⑧
鏡の前に立つ時、心の中で雨希ちゃんに挨拶をする。
私らしさなんて欠片も映していない姿見に向かって、おはようと呟く。
いつもは、眠そうな顔をした陰気な女が見返してくるのだが、ここ最近は少し違った。
私がピンクを着ると色褪せた赤に見えるのに、ちゃんと鮮やかな桃色を着た女が、鏡の向こうで微笑んでいるのだ。
心なしか機嫌が良さそう。
似せてはいるが雨希ちゃんには見えない女を、観察しながら考える。
格好は普段と変わらないのに、何が違うのだろう。
分からない事があるのは気持ち悪いのに、気付けなくても良いような気がする、この感覚は何なのだろう。

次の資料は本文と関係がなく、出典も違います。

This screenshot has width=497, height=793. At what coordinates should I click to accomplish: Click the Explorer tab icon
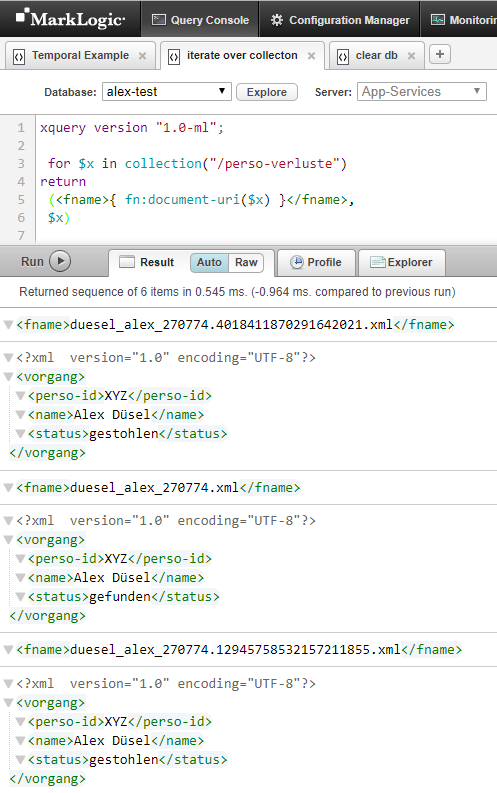[x=378, y=262]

時々、勝手に口を出てしまう独り言があるけれど、今も意図せず「アキちゃん」と声に出していて、首を捻った。
私は今、誰を呼んだのか、一瞬考えてしまったのだ。
雨希ちゃん以外であるはずが無いのに。
笑うと余計似なくなる。どんどん雨希ちゃんから離れてしまう。
もう、鏡は見ない方がいいのかもしれない。
仕事帰りに公園へ行って、アキの隣に座るようになってから、一週間が経つ。
一日目は、電話が鳴った振りをして立ち去った。それから毎日、一定時間公園で過ごして、アキより先に帰るようにしている。
二日目は、流行りの漫画を(勿論アキくらいの年代に人気がありそうなものを選んで)、黙々と読みふけった。
三日目は、楽しげな音をさせながら携帯ゲームをやって、四日目は、近所の洋菓子店で買ったマドレーヌを食べた。
五日目は、小難しそうに見える表紙のビジネス書を読んで、着信音と思わせるアラームを去り際に鳴らし、土日を迎えた。
この一週間、私とアキは、一言も言葉を交わしていない。だが、私の目的など知る由もないアキは、隣に居座る不審人物から遠ざかろうとはしなかった。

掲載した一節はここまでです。